Because double depression involves both chronic and acute symptoms, treatment typically addresses both layers. For the acute major depressive episodes, antidepressant medication is a standard first step. For the chronic component, a combination of medication and therapy is often recommended, particularly for people with more severe symptoms.

One large study comparing a structured form of therapy designed for chronic depression against an antidepressant found that neither worked especially well on its own: remission rates were 33% for therapy alone and 29% for medication alone. But combining the two pushed remission to 48%, a meaningful jump. This suggests that for chronic depression, the two approaches are more powerful together than either is separately.

That said, the evidence is more complicated than “always combine.” Several studies have found that adding therapy to medication provides minimal extra benefit specifically for persistent depressive disorder when the medication is already well managed. The combination approach shows its clearest advantage in people with high depression severity, which is exactly the profile of double depression: chronic symptoms with acute episodes piled on top.

Why the Brain Gets Stuck

Depression isn’t a single biological event. Research has identified at least two distinct neurological subtypes of MDD, each involving different chemical messenger systems in the brain. One subtype involves broad disruption across systems that regulate serotonin, dopamine, and a calming chemical called GABA. The other involves different pathways, including glutamate signaling (the brain’s primary excitatory system) and the endocannabinoid system, which helps regulate mood and stress responses.

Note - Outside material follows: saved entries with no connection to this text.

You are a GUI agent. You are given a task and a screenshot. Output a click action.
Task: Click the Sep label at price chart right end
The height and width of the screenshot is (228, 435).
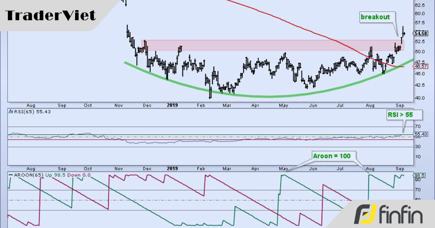point(399,105)
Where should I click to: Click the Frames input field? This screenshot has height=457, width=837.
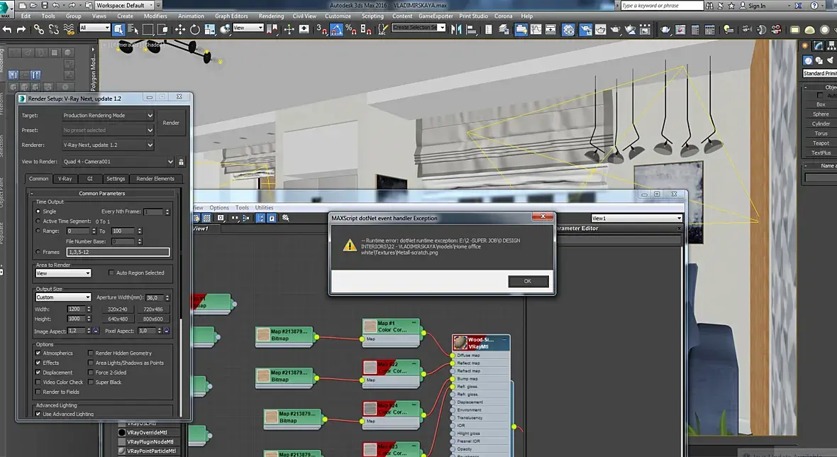[x=118, y=252]
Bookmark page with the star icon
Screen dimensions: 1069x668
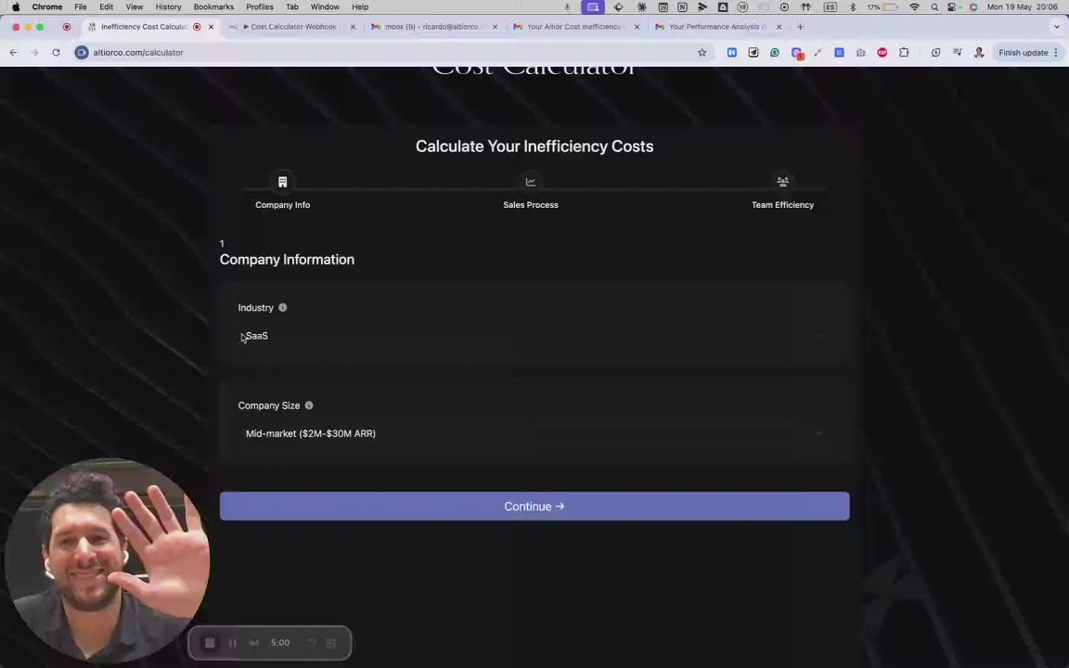tap(702, 53)
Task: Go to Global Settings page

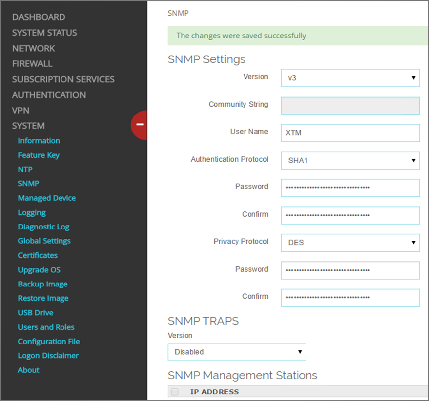Action: coord(44,241)
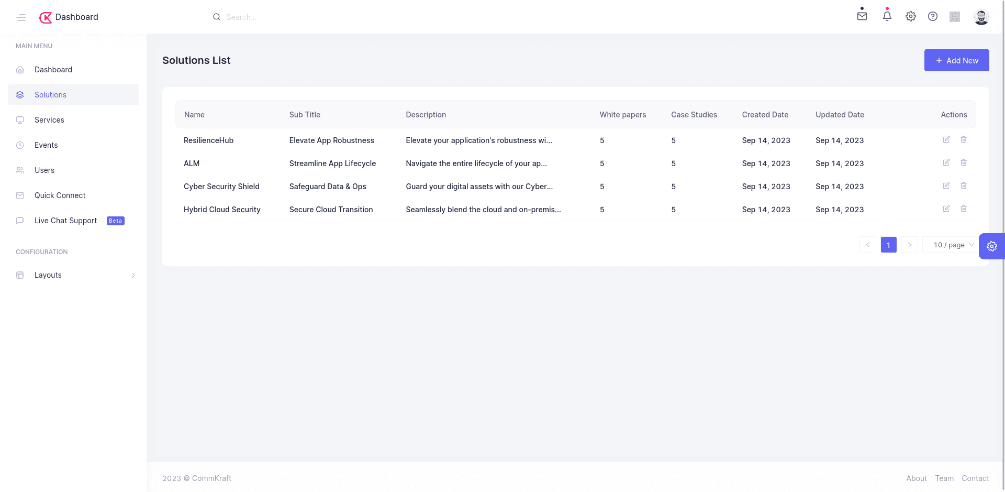This screenshot has height=492, width=1005.
Task: Click the help question mark icon
Action: point(932,16)
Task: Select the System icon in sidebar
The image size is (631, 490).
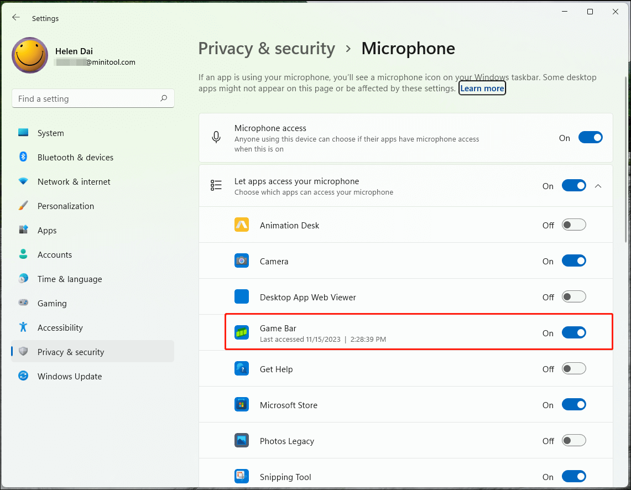Action: [x=23, y=133]
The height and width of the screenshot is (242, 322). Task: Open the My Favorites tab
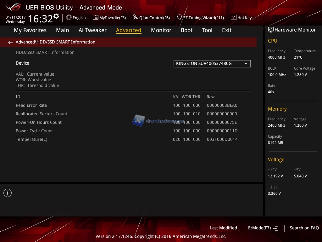[x=30, y=30]
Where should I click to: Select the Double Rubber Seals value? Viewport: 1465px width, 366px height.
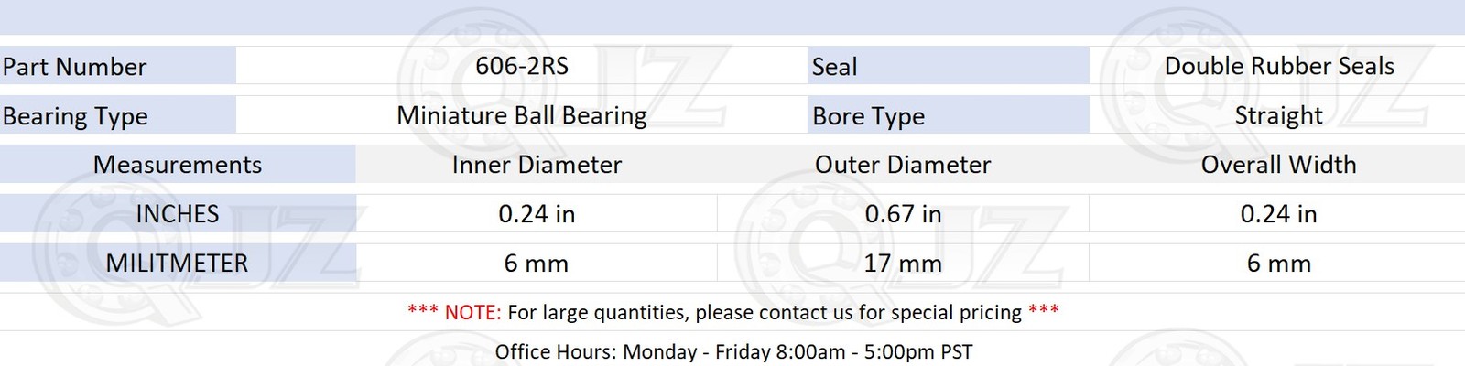pyautogui.click(x=1278, y=66)
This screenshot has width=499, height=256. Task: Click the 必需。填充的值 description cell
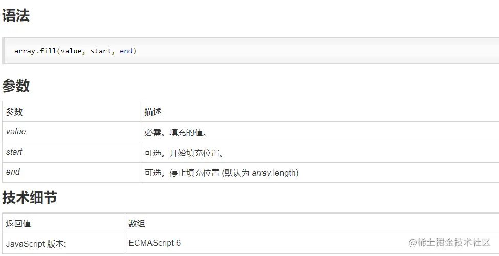click(176, 132)
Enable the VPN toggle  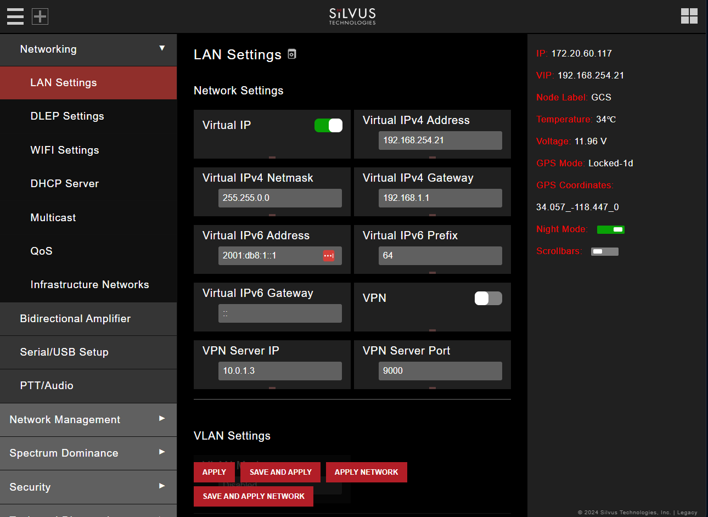point(488,298)
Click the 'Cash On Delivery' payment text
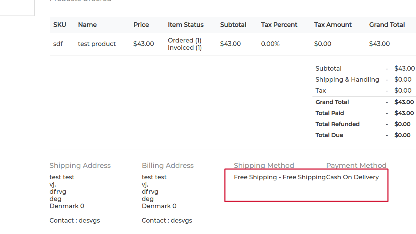This screenshot has height=234, width=416. coord(352,177)

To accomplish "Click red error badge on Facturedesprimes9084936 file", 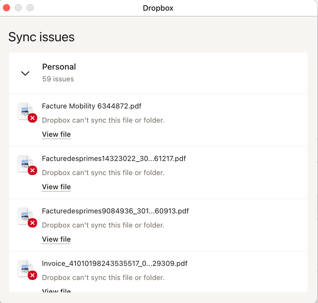I will click(x=33, y=223).
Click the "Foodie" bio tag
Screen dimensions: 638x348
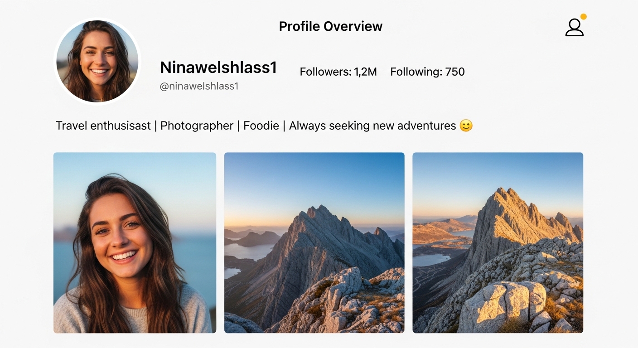point(261,126)

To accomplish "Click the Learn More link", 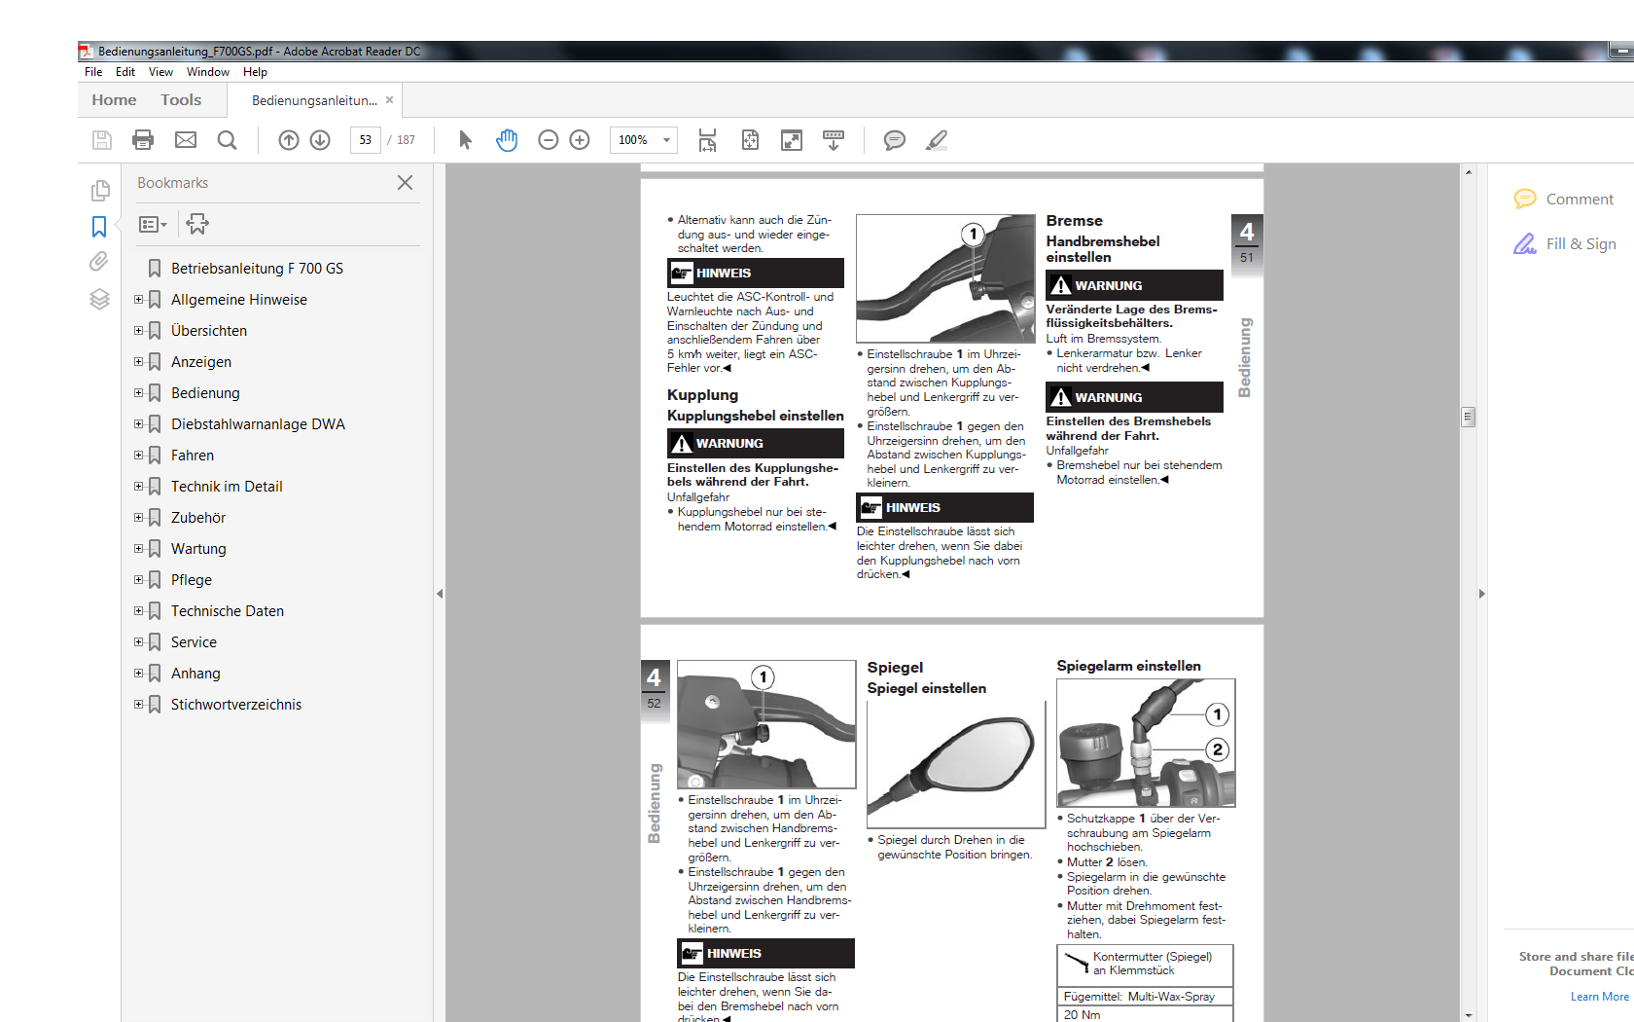I will point(1599,997).
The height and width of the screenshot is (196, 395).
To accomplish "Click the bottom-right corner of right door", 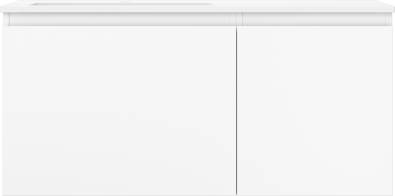I will click(x=392, y=195).
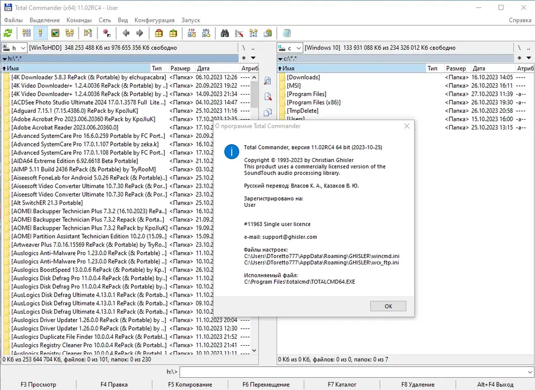535x390 pixels.
Task: Click the left panel vertical scrollbar thumb
Action: 254,95
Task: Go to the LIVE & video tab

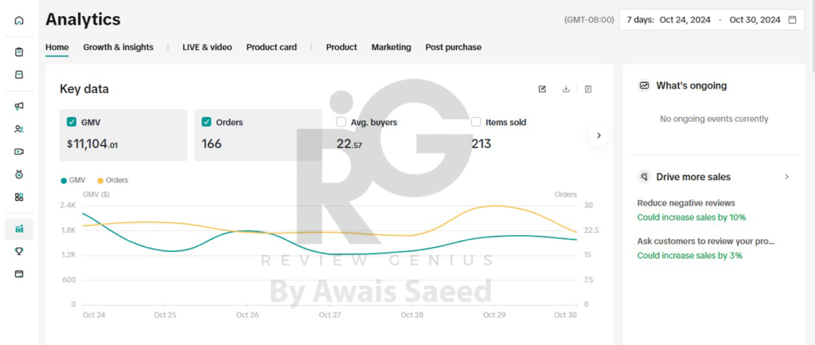Action: (207, 47)
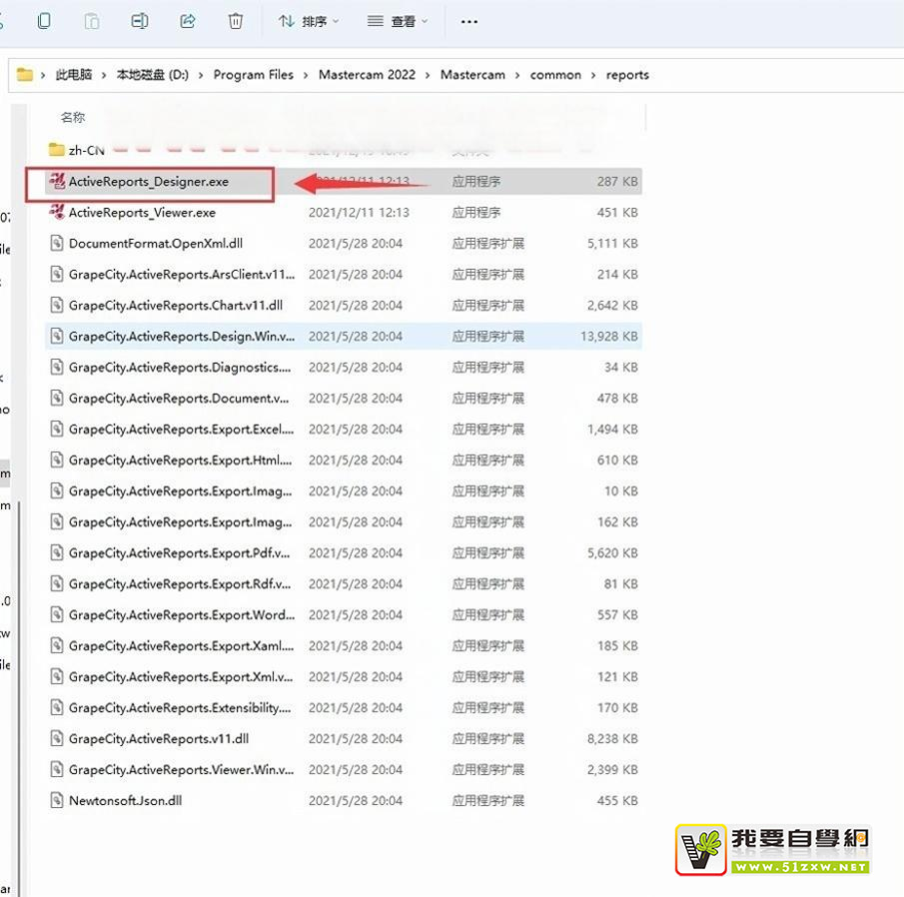This screenshot has height=897, width=904.
Task: Select ActiveReports_Viewer.exe application
Action: tap(141, 213)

This complexity helps explain why chronic and episodic depression can feel so different and why they can coexist. The low-grade, persistent form may involve one set of neural disruptions while the acute episodes layer on additional ones. It also helps explain why a single medication works for some people but not others, and why treatment for double depression often requires more adjustment and patience than treatment for a single episode.

Recognizing the Pattern

If you’ve had a low mood for as long as you can remember, punctuated by stretches where everything gets noticeably worse, that pattern is worth describing to a clinician in exactly those terms. Many people with double depression initially seek help only during the severe dips and get treated for MDD alone. When the major episode resolves and they still feel depressed, they assume the treatment failed. In reality, the treatment may have successfully addressed the acute episode while the underlying chronic depression remains.

Tracking your mood over time can help distinguish the two layers. Pay attention to whether you have a “good” baseline or whether your best days still feel flat, heavy, or joyless. That distinction is the key piece of information that helps a clinician identify PDD underneath the more obvious major episodes and build a treatment plan that targets both.